DOCUMENT SECTION —
All right … the fun begins … in the first shot you can see the blank wall. The job begins by covering almost everything in a plastic drop cloth. The the base boards and mouldings are taped off.
The little guy, Elijah, is my helper. His weapon of choice was a double mini faux roller. I had him begin by blocking in colour below the horizon. I took my large cut-in brush slightly blending the two colours with short quick strokes.
I then set him up on his little work table with the colouring pages I had fortunately had the foresight to bring along with some coloured pencils. He was so excited he spent most of the day, in between tasks hopping around on one leg, arms and hands flailing in the air. LOL.
Being my first mural I wanted a clear idea in mind before I began. This involved a long period of visual study. Using bits and pieces from each reference picture, incorporated with a mental picture in my mind’s eye. I tried to reproduce the colour variegations of skies, clouds, and rainbows.
I begin putting in some colour variations above the horizon working up toward the clouds. My study of the sky colours came in handy, being this is my first mural. From numerous reference photos, taking advantage of different sky variations and cloud formations.
Now it’s time to start blocking in the clouds, with a basic idea of the approximate size and where I wanted to see them. I am also taking the mural into the corners on both ends, as you can see, to give more of a three dimensional effect.
With colour washes, I mark the areas where the rainbow pokes through the clouds, and where it hides behind the clouds. The most difficult part of painting a rainbow is remembering the complex colour sequence.
Things are taking shape at this point, after several hours of work. This is a large area to cover, and the biggest painting I have ever done. I realize at this point I am tired, and the project will not be finished in one day.
And you cannot believe the mess I had going! Trays of paint, and glazes, scattered paint tubes, brushes, rags, rollers and sponges. The drop sheet in one large spot was covered in yellow ochre. Apparently I had stepped on the partially uncapped tube and it was
e v e r y w h e r e !!! And I was covered in paint splotches from head to toe. Just now I am trying to find professional help for the incurably messy.
Elijah piped up, “So this is your first mural.”
I said, “Yes, aren’t you lucky.”
He then decided my next project was going to be an entire house, after which I would be doing City Hall. LOL.
After cleanup, which took a while, we had a lovely dinner, and a good visit. Unfortunately you will not see the finished mural until about mid-January, when my patrons return from a three week holiday.
I can tell you I throughly enjoyed this. When I first began, a feeling of soaring came over me as if I were about to take flight. At that moment that I understood why children like to draw on walls. I now know this will be the first of many murals. It was exhilarating and very freeing. A highly recommended form of therapy.

REQUIRED ACTIONS —
[a] In the mural account, what tool did Elijah use?
[b] Return the part of the mural account from "Now it’s time" up to and including "in one day.", copied word for word.
The data after the mural account is separate material.

Source records —
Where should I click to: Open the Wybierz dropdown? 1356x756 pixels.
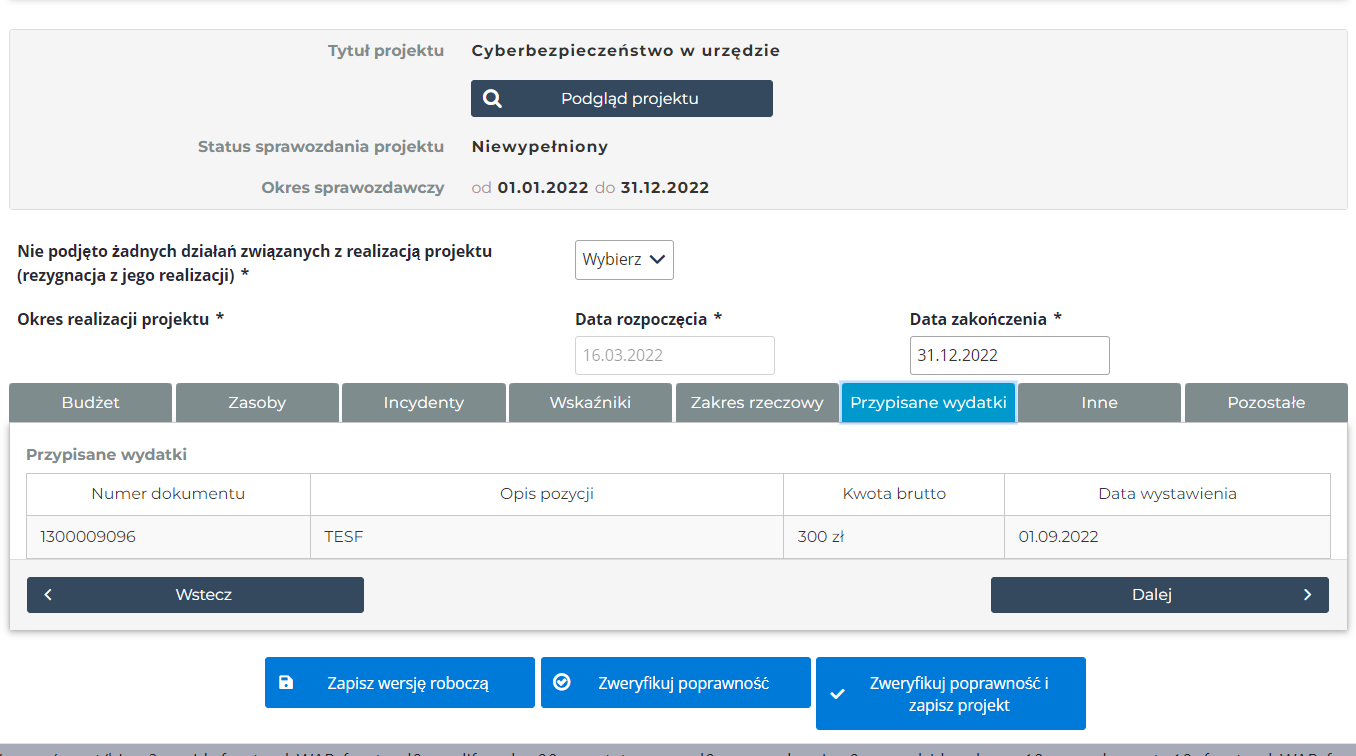click(x=624, y=259)
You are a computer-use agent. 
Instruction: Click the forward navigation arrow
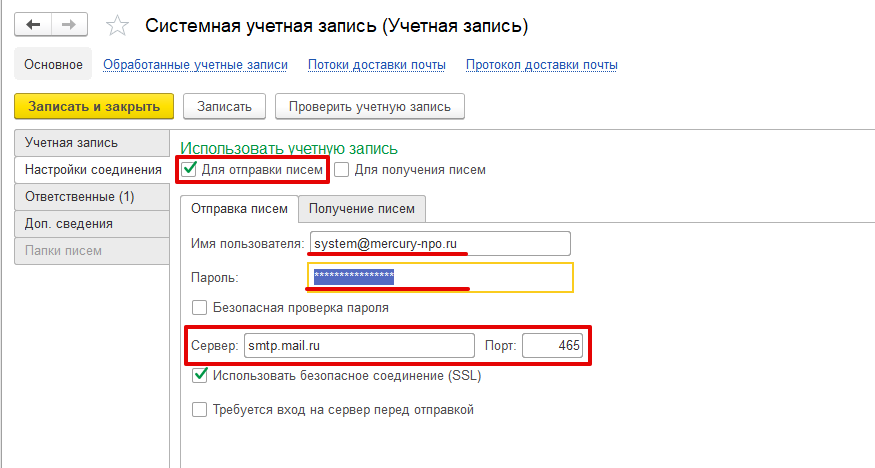coord(69,23)
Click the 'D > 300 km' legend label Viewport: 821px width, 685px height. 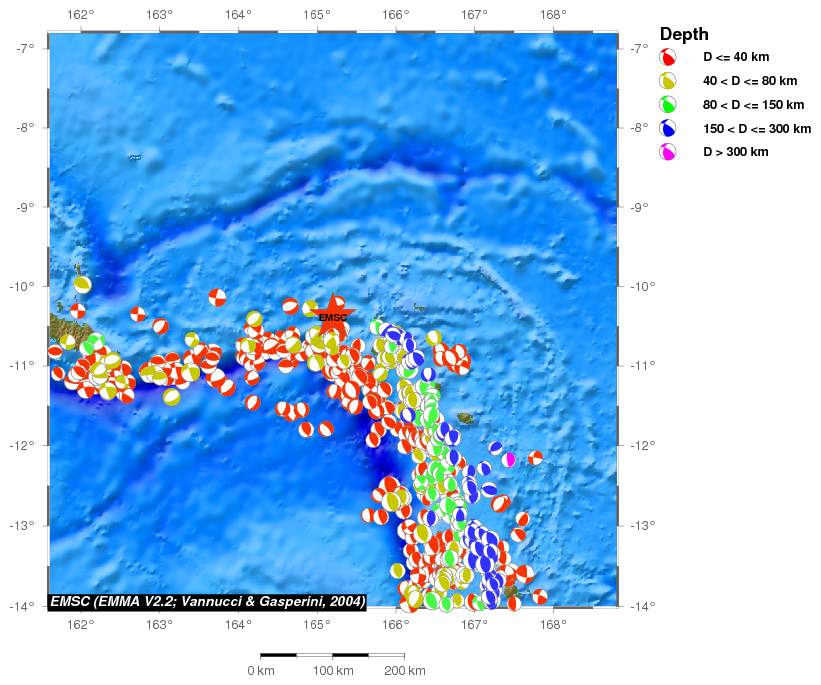(735, 152)
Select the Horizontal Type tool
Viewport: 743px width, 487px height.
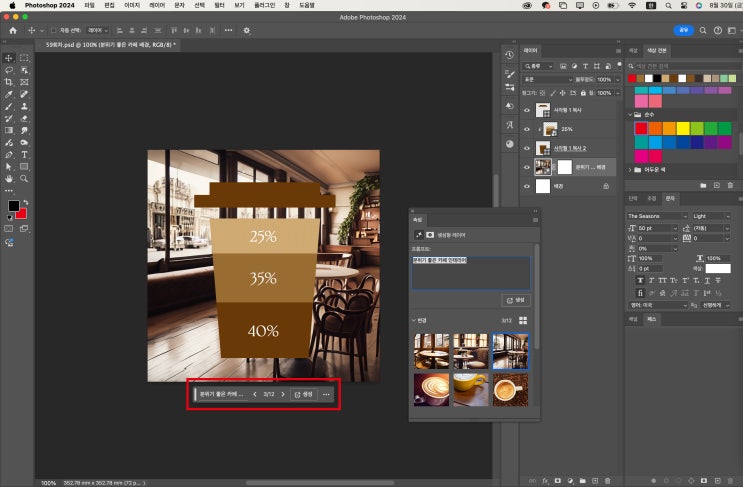[24, 155]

ANSWER SET —
[a] A double mini faux roller.

[b]
Now it’s time to start blocking in the clouds, with a basic idea of the approximate size and where I wanted to see them. I am also taking the mural into the corners on both ends, as you can see, to give more of a three dimensional effect.
With colour washes, I mark the areas where the rainbow pokes through the clouds, and where it hides behind the clouds. The most difficult part of painting a rainbow is remembering the complex colour sequence.
Things are taking shape at this point, after several hours of work. This is a large area to cover, and the biggest painting I have ever done. I realize at this point I am tired, and the project will not be finished in one day.